The Lexer | TempleOS 5-Minute Random Code Walk-Thru #13 (2014)

Oct 12, 2020 15:13 · 778 words · 4 minute read another parentheses lex advances uh

Okay this is TempleOS five minute random code walk-through episode 13 and I’m your host Terry Davis. So let’s see where God takes us today. Alt+b. And it looks like we are in the compiler’s lexical analyzer under ifndef so um the uh the compiler um has a routine called Lex which is the Lex is almost the front of the pipe You can imagine uh You can imagine a pipeline going from uh –the pipeline through the compiler starts with LexGetChar then it goes into Lex, then it goes into uh well let’s say parsing.
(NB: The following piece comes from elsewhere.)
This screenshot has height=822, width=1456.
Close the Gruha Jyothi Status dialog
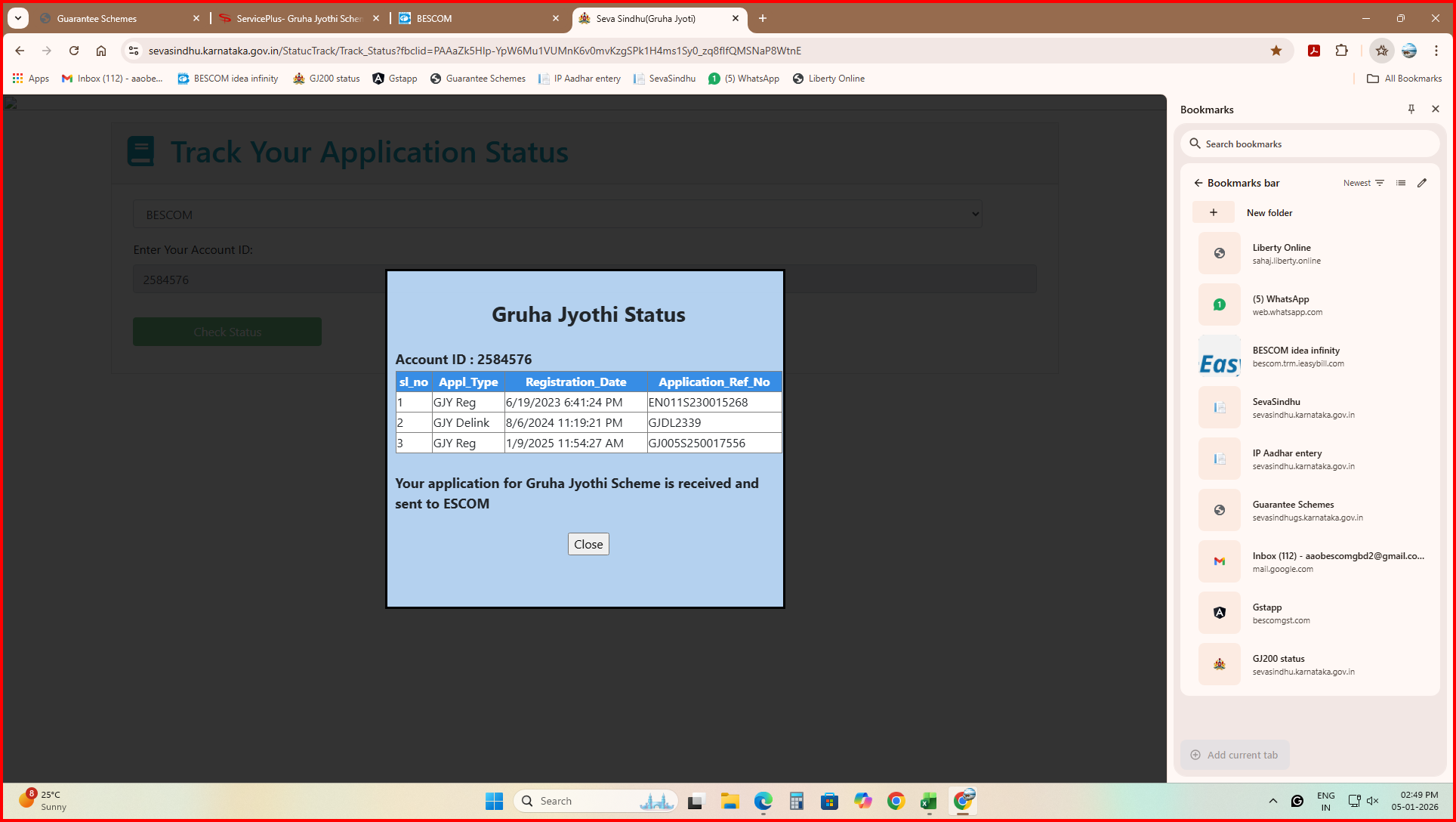(x=588, y=544)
Then it goes into the optimizing, optimizing one, two, three, four. Then uh that’s that’s the pipeline okay so Lex is uh let’s take a look when we uh When we compile a statement. Let’s go to uh an if an if statement. Lex um returns tokens um so uh this is checking if the this is after it got an if is checking for uh um parenthesis in an if statement then Lex advances it past the parentheses, then it parses an expression, checks for another parentheses Lex advances it pass passed parentheses.
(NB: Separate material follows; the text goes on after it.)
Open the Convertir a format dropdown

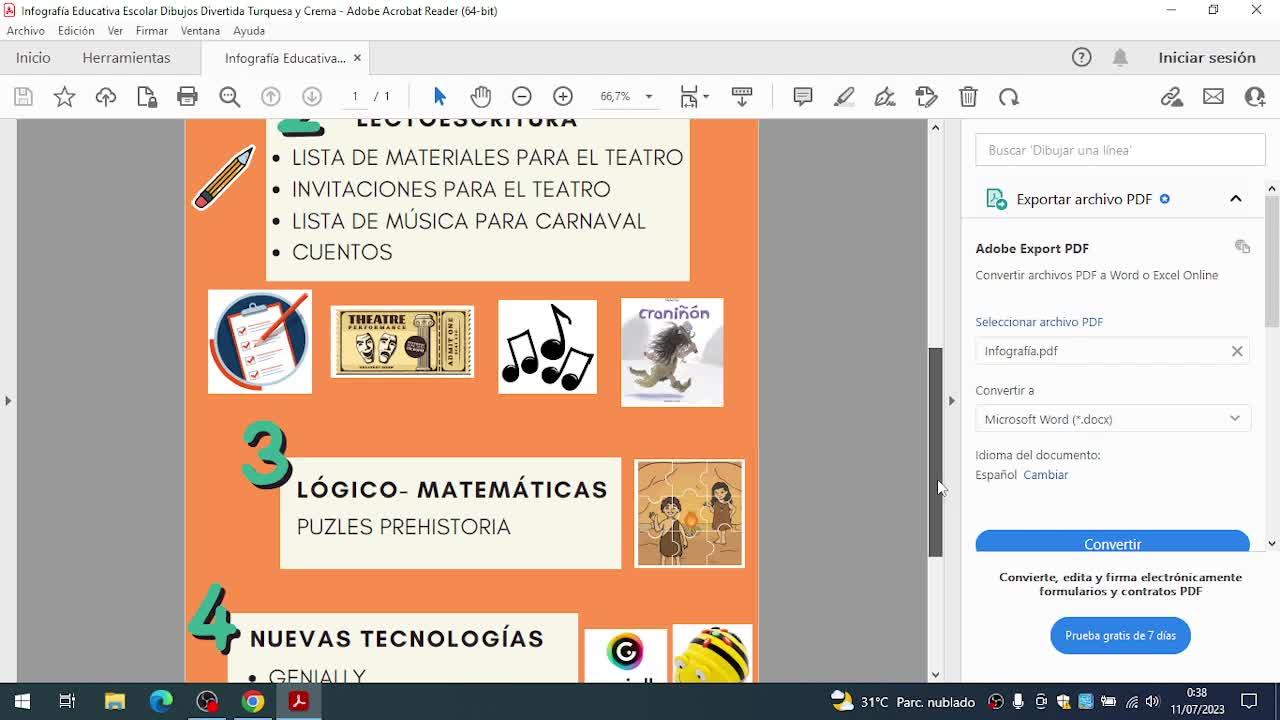pyautogui.click(x=1112, y=419)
02:08 - So Lex can also you can also check the value you can also use a return value of likes Lex um So LexGetChar feeds into Lex. So what Lex does is uh So Lex returns EOF if it gets a zero, otherwise if it gets uh if it gets a-z, A-Z or underscore, or the upper 250 upper 128 characters those are legal it’s not just signed characters my operate- my compiler uses both uh it uses unsigned characters anyway so it can, um, my operating system can use the full range of 8-bit characters my compiler anyway so if um if you get an identifier it returns an identifier, if you get if you get a 0-9 as the first character of a token then it um it calculates or -it it advances um it reads in the um the other digits for uh for an integer and it returns an integer. What we were looking at was the uh ifndef. So we got a pound character up here we got a pound character…where is it… so if the the main switch statement got a pound character and then we um we checked for a toke- we got a token we got a key word keyword include these are the pre -normally these are the pre-compiler pass, but in mine they’re they’re merged into the Lex i don’t have a pre-compiler so um all the pre-compiler keywords are uh So ifndef is a pre-compiler keyword and uh if it enters a a state machine um these uh there’s a state machine for uh okay I guess it’s- okay so uh ifndef in the middle of a define we have to -what do we do. I don’t know.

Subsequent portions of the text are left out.